## Extract
——————

Treatment related articles investigated cognition in context of :
(1) general recommendations,
(2) hearing aids,
(3) cochlear implants, and
(4) auditory training.

Diagnosis: General Health, Quality of Life and Intrinsic Capacity: Cheong, et al. (2022) [77] suggest intrinsic capacity is predictive of mortality risk in older adults. Intrinsic capacity may be a good preindicator of frailty [78] and its assessment could provide a chance for early intervention. Measures of intrinsic capacity consider five domains of capacity: locomotion, cognitive, psychological, sensory and vitality [79]. Hearing loss often associated with frailty and may warrant measuring clinically. Beier, et al. (2022) [80] examined two different assessments of frailty. They determined that the Frailty Index (FI) is more sensitive to hearing loss while the Frailty Phenotype (FP) results are only associated with motor function. The FP model has five frailty criteria: unintentional weight loss, self-reported exhaustion, weak grip strength, slow gait speed and low physical activity level. Someone is classified as being frail if they have deficits in at least three of these criteria. The FI on the other hand has 40 variables covering physical, as well as psychological, social and cognitive aspects. This has similarities to the five domains of IC assessments such as the Integrated Care for Older People (ICOPE) tool [79]. The FI is calculated by dividing the number of deficits present by the total possible number of deficits (40). Scores exceeding 0.25 (10 deficits) are considered to indicate frailty [80]. The authors emphasize that hearing loss should be included in frailty assessments (using the FI) given their findings and considering previous described association between hearing loss and cognition, gait-speed, fall-risk, depression, hospitalization and mortality.

——————

## Data provided
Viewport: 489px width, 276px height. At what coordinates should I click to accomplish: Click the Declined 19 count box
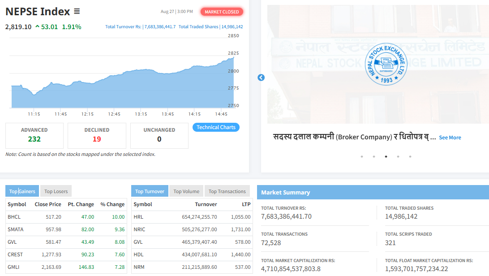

——————

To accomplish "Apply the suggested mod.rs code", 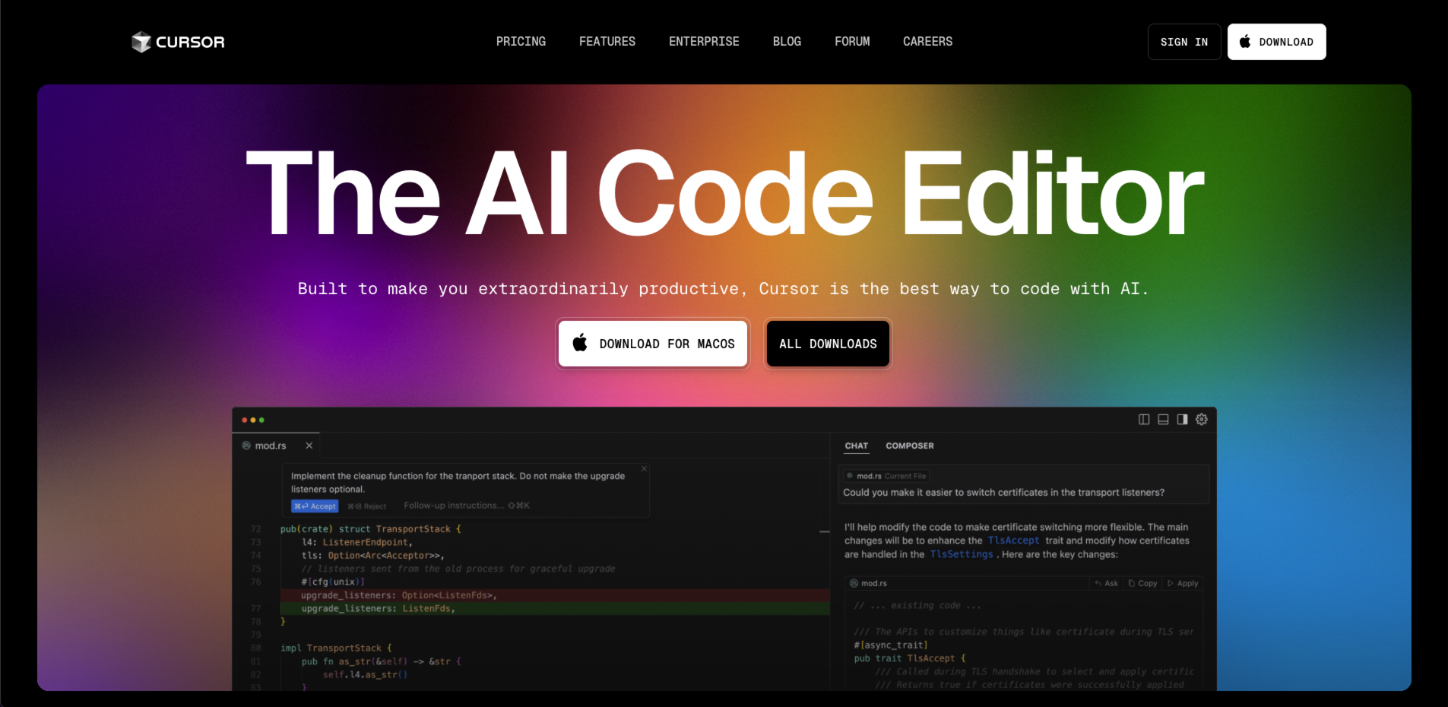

——————

## Task to carry out
From the passage on hearing loss and frailty, write out word for word the stretch from "Treatment related articles" through "(4) auditory training.".

## Answer for this exercise
Treatment related articles investigated cognition in context of :
(1) general recommendations,
(2) hearing aids,
(3) cochlear implants, and
(4) auditory training.